Secondo Boris Vishnevsky, tra i legislatori di minoranza della città, la normativa renderà “impossibile modificare il nome delle strade dedicate a persone ed eventi connessi all’organizzazione della represseione politica, del terrorismo e dell’estremismo”. Tra questi, la via dedicata al rivoluzionario comunista ungherese Bela Kun, di cui Vitold Zalessky, membro dell’ONG Memorial, aveva chiesto il ritorno al toponimo pre-sovietico.

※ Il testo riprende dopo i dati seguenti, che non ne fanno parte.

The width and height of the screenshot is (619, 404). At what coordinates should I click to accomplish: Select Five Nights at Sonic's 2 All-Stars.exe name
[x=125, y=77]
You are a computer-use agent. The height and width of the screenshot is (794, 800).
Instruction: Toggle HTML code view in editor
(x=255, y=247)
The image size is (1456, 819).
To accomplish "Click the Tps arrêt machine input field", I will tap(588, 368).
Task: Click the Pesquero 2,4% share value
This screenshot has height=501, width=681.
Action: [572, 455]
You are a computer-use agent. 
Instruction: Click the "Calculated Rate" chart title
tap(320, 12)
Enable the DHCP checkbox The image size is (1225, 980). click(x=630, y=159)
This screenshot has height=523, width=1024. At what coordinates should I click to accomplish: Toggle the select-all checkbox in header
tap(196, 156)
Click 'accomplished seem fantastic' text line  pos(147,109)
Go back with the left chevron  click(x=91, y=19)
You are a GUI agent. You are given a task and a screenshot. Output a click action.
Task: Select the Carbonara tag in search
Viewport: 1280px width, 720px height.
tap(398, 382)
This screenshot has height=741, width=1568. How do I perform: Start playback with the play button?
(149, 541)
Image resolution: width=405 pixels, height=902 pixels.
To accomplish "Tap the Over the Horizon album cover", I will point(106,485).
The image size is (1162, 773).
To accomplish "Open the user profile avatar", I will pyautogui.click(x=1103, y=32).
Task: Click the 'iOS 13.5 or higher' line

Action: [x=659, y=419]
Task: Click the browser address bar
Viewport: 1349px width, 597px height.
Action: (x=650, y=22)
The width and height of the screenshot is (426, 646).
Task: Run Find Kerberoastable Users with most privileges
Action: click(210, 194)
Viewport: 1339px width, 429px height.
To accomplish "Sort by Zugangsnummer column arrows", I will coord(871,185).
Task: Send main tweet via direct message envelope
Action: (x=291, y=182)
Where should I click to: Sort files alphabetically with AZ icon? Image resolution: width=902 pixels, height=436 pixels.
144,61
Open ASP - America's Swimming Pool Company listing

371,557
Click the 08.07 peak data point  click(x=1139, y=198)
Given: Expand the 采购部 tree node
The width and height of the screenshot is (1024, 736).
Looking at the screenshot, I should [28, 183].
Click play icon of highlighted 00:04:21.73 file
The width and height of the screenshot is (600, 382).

“Per fortuna che San Pietroburgo ha fatto in tempo a smettere di essere Leningrado – si commenta online – ma fa specie che dobbiamo ciò al liberale Sobchak anziché all’ortodosso Poltavchenko”. La Chiesa Ortodossa russa, in effetti, si è allineata alla posizione dell’amministrazione Putin in difesa dei tempi e dei nomi sovietici, in una maniera che parecchi fedeli ortodossi trovano eccessiva. Una posizione in dissenso è stata espressa dall’arcidiacono Andrey Kurayev, per il quale “il potere sovietico è iniziato col terrore rivoluzionario e il conflitto di classe”, e pertanto il patriarcato è in errore quando parla della “solidarietà” dei tempi sovietici. Ma la maggior parte dei pope si è presto allineata. Uno tra loro è l’arciprete Aleksandr Kuzmin della Chiesa dei santi Cosma e Damiano di Shubino, secondo cui “la Russia sovietica è esistita sulle fondamenta dell’Impero russo, della Russia millenaria,” e pertanto “la Russia sta muovendo lungo un percorso stabilito da Dio a partire dal battesimo di Rus’”, di cui il periodo sovietico è una parte integrante. Non sappiamo quale sia l’opinione dell’Altissimo; ma per il momento, i russi possono risparmiare sulle carte geografiche.